If we are going to get into the weeds of the Valuation Office Agency's practice notes, we should probably be precise.

Whilst you are correct that car parking spaces can be rated individually (typically for office blocks or standalone commercial car parks), for a theme park valued under the Receipts and Expenditure method, the parking is not rated on a "per space" basis. It is rated based on the trading potential of the hereditament.

The "cost" of the car park in business rates terms is directly linked to the revenue it generates.

If Paultons charges £0 for parking, the direct revenue from that asset is zero. It contributes to the overall attractiveness of the park, which drives gate receipts, but it doesn't create a separate pile of cash for the VOA to tax.

If Alton Towers charges £12 per car, they are generating millions in specific parking revenue. That revenue increases their Fair Maintainable Trade, which in turn increases their Rateable Value, which increases their Business Rates bill.

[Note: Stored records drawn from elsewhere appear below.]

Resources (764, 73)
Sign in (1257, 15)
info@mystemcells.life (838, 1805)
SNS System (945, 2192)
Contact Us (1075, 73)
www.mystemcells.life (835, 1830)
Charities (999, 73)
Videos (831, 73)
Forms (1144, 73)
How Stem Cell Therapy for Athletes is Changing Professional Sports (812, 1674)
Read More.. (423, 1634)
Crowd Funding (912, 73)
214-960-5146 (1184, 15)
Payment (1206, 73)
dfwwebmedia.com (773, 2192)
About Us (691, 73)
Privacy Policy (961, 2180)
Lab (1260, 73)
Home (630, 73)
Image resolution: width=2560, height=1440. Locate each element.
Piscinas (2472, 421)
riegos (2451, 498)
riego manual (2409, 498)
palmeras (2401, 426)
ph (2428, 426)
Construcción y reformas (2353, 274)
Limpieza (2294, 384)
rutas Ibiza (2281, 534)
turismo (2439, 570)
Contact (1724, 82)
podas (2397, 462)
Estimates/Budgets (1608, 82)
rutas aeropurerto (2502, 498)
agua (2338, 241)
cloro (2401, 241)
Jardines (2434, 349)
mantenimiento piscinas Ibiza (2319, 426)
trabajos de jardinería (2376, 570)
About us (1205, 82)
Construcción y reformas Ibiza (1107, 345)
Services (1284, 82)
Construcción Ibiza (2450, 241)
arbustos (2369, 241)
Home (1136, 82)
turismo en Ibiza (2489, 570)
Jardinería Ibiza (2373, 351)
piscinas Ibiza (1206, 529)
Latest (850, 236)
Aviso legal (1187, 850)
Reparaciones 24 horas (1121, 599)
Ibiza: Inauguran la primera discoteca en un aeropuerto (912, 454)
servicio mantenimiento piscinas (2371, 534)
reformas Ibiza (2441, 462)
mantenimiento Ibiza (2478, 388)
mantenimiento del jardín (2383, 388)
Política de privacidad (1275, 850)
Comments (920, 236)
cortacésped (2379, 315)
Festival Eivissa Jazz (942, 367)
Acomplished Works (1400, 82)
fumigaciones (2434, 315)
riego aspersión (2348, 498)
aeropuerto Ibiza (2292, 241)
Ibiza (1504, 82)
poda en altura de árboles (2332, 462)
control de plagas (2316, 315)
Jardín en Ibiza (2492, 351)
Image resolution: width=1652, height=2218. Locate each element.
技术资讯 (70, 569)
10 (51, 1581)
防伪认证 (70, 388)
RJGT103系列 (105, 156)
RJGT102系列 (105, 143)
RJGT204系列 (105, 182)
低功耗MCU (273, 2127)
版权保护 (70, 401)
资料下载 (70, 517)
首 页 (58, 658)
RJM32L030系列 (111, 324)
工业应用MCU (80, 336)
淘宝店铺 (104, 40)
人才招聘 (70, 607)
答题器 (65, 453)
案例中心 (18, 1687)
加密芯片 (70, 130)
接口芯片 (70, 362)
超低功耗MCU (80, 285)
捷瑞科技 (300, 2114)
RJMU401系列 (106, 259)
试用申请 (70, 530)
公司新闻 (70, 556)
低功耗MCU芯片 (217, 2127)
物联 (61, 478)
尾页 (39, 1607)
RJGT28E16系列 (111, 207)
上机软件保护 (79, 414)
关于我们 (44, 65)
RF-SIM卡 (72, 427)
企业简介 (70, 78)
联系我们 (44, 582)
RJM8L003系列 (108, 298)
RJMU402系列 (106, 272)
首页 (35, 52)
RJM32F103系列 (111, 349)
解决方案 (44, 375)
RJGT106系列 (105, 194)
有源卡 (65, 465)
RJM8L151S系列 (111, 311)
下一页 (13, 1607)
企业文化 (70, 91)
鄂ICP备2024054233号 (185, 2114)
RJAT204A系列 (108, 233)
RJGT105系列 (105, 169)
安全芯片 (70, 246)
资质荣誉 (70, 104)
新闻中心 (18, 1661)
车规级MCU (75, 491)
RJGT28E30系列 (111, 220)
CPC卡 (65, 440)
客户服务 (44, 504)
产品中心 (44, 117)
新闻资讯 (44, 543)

Merlin, by charging for parking, actually increases their tax liability compared to bundling it, because they are extracting more cash from the customer overall. Paultons aren't "passing on the cost" of the space. They are avoiding generating a taxable revenue stream from it in the first place (whilst inflating the gate price to compensate, which is taxable, so it balances out).
The Valuation office are also looking at spaces with charging points and they are rated higher so long term they are more expensive than a standard space irrespective of how they cost. It's up to the park how that cost is passed on, hence the differences in season passes though in honesty it's all smoke and mirrors, you either pay on the day or as part of your ticket price.
The installation of EV infrastructure currently attracts 100% First Year Allowances (capital allowances) against Corporation Tax. It is one of the few things the government actually pays businesses to build. Whilst the VOA might eventually decide to rate them higher, right now they are a tax shield, not a burden.

We are in violent agreement on your final point, however. Whether it is itemised on the receipt or hidden in the ticket price, the customer always pays for the tarmac they park on. Paultons just hide it better.